Okazało się, że dwa z 9 silników Merlin włączyły się zbyt wcześnie, co spowodowało automatyczne przerwanie startu. Wadliwe silniki zostały wymontowane i przesłane do ich wytwórni w McGregor w Teksasie. W trakcie przeglądu okazało się, że na duraluminiowych zaworach generatora gazu napędzającego mechanikę silnika pozostały powierzchnie pokryte lakierem o wielkości paznokcia. W trakcie procesu anodowania powierzchni zaworów ich część została zabezpieczona specjalnym lakierem, aby nie była anodowana. Jednak później lakier nie został w całości usunięty i spowodował niesprawność w działaniu zaworów.
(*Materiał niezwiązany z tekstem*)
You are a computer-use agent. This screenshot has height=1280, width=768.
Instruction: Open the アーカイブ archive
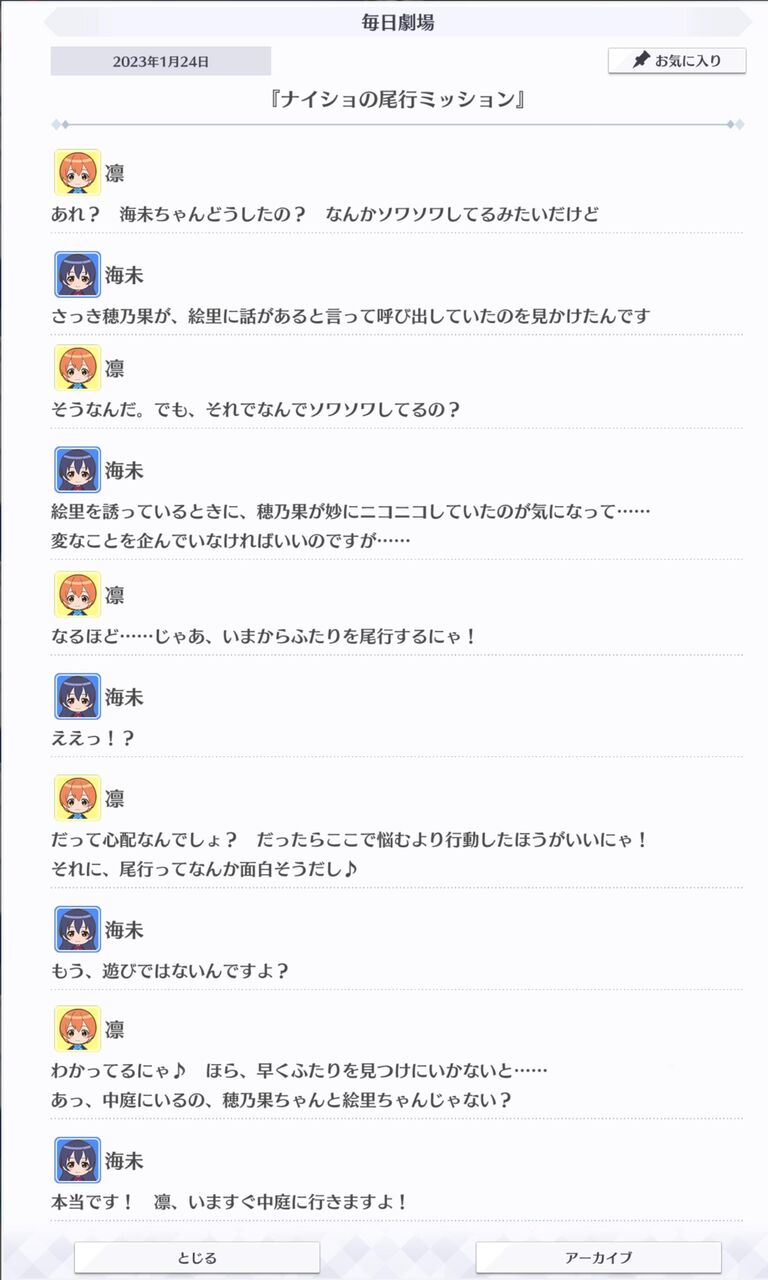click(x=598, y=1257)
SpaceX twierdzi, że wcześniej nie wykryto problemów z anodowaniem i w związku z tym nakazała przegląd wszystkich nowych silników Merlin. Okazało się, że w dwóch silnikach rakiety mającej wynieść astronautów na orbitę wokółziemską także zaobserwowano problem związany z brakiem usunięcia lakieru po anodowaniu. Silniki te zostały zamienione na nowe.
W oparciu o powyższe i w uzgodnieniu z NASA SpaceX planuje 4 listopada zrealizować opóźnioną misję GPS III dla USAF, a 10 listopada misję Sentinel-6 dla NASA. Dopiero pozytywny wynik tych obu startów ma pozwolić na lot astronautów 14 listopada na MSK.